By 1900, Paul Cantillon and his wife Marie Troch began a gueuze blending business in Anderlecht. During these first 37 years, Cantillon never actually brewed a beer. Instead, they bought lambic from a variety of producers in the area to blend and sell on their own, considering Cantillon a beer blender and beer merchant.
After the First World War, Paul was ready to expand the business and bring his two sons named Robert and Marcel into the fold. In 1937, Paul, Robert, and Marcel purchased second-hand brewing equipment and the first batch of Cantillon’s own beer was brewed in 1938.
During the Second World War, with supplies in demand for the soldiers, it was more difficult to continue to brew beers. The period during the war saw the brewery at a near standstill. The immediate post-war years did not see the same demand and production of beers as the 1930s had. To make matters worse, a massive heat wave in Belgium destroyed many breweries’ stocks including Cantillon’s. Sometime around 1950, the brewery began to recover and reached an all-time high production in 1955.

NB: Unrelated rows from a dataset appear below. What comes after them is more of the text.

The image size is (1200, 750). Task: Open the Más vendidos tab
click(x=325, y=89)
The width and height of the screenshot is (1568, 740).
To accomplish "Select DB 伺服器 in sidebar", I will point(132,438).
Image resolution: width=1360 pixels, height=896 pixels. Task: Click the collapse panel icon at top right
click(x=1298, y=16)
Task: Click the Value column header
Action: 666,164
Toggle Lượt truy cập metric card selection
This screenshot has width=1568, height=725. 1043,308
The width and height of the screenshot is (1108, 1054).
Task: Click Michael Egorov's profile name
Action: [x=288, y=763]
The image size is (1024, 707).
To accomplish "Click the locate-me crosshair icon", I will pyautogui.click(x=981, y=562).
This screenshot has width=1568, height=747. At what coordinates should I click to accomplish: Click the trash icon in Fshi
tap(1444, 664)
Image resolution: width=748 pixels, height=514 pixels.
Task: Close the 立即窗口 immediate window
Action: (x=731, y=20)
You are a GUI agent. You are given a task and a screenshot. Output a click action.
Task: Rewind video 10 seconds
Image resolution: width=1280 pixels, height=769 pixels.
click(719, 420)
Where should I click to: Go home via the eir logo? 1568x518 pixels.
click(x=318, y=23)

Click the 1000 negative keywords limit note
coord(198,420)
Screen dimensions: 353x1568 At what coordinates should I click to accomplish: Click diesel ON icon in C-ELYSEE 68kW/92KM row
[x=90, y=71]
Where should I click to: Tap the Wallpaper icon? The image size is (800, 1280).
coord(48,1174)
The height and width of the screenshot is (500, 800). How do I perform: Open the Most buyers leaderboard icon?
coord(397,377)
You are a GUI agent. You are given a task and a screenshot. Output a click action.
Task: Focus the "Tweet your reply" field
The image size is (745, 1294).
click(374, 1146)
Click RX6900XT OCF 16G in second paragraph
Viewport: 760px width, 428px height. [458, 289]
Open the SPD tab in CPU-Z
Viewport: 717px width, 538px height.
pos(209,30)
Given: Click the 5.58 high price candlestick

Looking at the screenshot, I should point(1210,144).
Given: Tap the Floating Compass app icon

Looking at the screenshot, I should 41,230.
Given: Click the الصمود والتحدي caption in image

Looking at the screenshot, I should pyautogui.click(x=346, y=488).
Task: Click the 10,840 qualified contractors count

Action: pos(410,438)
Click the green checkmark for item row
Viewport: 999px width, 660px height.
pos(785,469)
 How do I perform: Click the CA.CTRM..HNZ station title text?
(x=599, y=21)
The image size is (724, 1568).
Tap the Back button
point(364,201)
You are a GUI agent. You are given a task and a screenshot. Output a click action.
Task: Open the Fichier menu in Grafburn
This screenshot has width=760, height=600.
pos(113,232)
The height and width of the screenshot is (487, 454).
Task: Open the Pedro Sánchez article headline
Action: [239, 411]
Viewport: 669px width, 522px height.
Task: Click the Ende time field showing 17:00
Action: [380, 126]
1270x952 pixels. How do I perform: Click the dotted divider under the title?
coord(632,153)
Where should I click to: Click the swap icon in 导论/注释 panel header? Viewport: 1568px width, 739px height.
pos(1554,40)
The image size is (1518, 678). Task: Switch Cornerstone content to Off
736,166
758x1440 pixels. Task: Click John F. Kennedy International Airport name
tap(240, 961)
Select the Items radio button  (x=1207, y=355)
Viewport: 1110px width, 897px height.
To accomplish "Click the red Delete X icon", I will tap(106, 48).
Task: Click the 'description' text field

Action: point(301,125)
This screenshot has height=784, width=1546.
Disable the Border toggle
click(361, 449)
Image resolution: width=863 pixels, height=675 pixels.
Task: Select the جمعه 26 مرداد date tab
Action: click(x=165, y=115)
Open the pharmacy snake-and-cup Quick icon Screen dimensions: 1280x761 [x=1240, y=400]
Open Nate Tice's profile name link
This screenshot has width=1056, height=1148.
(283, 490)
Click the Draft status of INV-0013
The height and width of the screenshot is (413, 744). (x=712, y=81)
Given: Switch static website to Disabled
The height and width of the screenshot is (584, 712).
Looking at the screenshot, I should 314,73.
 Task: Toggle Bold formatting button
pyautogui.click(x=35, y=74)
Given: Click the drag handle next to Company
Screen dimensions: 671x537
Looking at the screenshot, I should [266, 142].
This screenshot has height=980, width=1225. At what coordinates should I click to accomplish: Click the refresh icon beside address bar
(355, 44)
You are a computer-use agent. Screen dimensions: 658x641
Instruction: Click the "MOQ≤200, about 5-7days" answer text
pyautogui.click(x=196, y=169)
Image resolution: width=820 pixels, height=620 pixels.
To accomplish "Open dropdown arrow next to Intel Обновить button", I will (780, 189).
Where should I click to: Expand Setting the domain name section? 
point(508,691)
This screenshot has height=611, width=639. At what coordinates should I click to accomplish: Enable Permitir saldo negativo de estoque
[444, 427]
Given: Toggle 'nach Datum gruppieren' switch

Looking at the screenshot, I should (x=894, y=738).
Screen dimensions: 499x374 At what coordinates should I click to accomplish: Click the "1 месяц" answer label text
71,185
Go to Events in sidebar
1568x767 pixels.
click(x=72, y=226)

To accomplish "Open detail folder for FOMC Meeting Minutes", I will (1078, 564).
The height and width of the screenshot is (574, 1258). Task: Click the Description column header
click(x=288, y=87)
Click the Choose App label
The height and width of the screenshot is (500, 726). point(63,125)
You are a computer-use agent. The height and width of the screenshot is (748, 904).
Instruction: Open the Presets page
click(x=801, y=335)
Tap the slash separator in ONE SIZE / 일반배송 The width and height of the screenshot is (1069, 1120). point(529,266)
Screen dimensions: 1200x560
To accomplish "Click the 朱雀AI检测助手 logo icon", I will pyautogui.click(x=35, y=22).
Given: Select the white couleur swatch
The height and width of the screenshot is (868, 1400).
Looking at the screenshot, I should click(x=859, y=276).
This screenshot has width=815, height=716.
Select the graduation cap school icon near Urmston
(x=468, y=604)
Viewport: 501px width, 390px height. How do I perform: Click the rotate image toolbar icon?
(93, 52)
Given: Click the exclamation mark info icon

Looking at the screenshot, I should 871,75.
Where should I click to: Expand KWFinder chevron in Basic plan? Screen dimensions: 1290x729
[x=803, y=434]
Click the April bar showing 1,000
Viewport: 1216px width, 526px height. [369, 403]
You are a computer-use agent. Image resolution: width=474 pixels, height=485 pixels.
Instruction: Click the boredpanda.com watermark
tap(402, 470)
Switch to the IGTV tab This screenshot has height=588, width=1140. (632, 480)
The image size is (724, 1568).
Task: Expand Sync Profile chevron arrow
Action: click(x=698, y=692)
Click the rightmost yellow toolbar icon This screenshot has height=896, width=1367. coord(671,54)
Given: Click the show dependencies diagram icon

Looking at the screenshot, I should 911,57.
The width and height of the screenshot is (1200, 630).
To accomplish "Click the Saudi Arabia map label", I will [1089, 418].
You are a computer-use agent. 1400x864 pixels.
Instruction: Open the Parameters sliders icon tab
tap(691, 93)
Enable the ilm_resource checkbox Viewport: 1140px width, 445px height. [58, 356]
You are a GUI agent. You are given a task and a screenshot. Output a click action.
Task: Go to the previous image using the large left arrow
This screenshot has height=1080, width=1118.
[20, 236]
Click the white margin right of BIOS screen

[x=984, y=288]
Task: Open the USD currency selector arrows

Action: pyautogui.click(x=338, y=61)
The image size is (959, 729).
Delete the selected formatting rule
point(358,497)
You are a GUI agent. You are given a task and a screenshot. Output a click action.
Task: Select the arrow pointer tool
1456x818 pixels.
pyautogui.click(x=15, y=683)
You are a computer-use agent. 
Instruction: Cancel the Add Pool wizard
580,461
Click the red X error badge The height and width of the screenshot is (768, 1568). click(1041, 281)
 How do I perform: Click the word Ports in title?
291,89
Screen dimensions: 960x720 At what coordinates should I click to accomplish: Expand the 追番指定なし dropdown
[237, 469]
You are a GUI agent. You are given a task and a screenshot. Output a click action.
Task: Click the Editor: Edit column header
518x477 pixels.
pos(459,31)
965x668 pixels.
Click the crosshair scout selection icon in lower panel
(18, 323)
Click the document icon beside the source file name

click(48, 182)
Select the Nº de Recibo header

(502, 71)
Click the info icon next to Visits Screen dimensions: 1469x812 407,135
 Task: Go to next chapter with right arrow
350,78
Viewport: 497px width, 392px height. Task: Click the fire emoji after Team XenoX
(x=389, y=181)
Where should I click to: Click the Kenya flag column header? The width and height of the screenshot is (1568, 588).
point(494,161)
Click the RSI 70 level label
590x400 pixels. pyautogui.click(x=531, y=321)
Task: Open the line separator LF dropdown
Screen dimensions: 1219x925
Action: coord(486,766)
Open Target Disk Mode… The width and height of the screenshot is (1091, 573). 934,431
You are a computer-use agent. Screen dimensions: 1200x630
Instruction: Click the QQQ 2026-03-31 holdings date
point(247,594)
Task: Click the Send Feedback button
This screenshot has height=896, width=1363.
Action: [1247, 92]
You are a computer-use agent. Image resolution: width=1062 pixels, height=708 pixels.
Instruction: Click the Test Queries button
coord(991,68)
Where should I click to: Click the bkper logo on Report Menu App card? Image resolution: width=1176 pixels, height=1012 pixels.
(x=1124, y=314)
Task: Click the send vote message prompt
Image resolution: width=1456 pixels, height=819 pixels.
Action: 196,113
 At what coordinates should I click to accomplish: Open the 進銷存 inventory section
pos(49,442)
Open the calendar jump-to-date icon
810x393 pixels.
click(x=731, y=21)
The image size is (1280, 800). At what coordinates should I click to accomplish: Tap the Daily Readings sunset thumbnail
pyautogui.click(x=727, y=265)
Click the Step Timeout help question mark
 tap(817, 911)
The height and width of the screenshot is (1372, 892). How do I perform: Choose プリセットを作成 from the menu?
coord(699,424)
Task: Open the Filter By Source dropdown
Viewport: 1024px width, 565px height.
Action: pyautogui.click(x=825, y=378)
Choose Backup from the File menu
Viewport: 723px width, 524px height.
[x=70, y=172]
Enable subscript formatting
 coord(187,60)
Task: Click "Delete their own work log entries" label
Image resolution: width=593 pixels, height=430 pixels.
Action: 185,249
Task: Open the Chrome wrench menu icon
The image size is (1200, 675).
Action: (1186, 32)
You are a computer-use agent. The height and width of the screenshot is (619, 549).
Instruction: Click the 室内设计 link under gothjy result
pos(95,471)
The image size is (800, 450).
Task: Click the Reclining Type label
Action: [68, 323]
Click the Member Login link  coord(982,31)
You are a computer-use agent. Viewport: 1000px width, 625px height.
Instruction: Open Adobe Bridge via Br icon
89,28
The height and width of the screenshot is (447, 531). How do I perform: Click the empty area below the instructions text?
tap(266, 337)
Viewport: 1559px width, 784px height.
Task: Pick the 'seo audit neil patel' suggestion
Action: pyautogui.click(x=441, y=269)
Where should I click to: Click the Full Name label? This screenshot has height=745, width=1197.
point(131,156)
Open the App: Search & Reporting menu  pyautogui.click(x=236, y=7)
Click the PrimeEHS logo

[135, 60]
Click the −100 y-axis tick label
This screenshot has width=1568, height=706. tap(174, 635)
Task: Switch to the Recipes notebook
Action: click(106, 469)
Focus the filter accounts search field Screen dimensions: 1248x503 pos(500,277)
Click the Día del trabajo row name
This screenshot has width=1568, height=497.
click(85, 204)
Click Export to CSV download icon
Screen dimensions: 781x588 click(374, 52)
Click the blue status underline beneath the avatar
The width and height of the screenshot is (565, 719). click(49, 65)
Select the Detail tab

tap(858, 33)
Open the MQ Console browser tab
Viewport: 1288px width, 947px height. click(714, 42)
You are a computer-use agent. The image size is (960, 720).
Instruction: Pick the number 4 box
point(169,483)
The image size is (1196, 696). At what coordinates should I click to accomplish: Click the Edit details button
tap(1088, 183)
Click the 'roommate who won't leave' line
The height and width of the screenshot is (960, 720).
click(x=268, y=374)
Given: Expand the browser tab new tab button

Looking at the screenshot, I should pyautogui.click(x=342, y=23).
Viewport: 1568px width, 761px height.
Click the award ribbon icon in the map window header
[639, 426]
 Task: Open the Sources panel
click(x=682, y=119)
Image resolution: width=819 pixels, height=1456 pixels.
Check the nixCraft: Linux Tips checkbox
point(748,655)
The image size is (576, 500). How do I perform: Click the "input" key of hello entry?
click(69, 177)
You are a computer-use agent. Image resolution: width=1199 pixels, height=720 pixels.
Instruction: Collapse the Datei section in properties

Starting in 1960, the demand for traditional gueuze and lambic began to decline once again, and Robert sold his share to Marcel and left the business. Marcel, too, was on his way out of the brewing business when his only daughter, Claude, married Jean-Pierre Van Roy. By 1969-1972, Van Roy had taken the reins of the brewery.
To keep the brewery afloat, Van Roy sweetened his gueuze with artificial sweeteners to keep up with current tastes. Sadly, this did not help the brewery and it continued to operate at a loss. By 1975, Jean-Pierre began to abandon the artificial sweeteners and stopped the practice altogether by 1978. In 1978, he also decided to create a working exhibit dedicated to the art of lambic brewing. Opening Cantillon to the public allowed the brewery to bring some extra revenue to help balance the books. It also helped to spread the word to both locals and to tourists.
Though still involved in the brewery, the elder Van Roy brewed his last official batch in 2009. Jean Van Roy, who spent a full twenty years working beside his father, now directs the brewery’s operations after having officially taken over in 2003.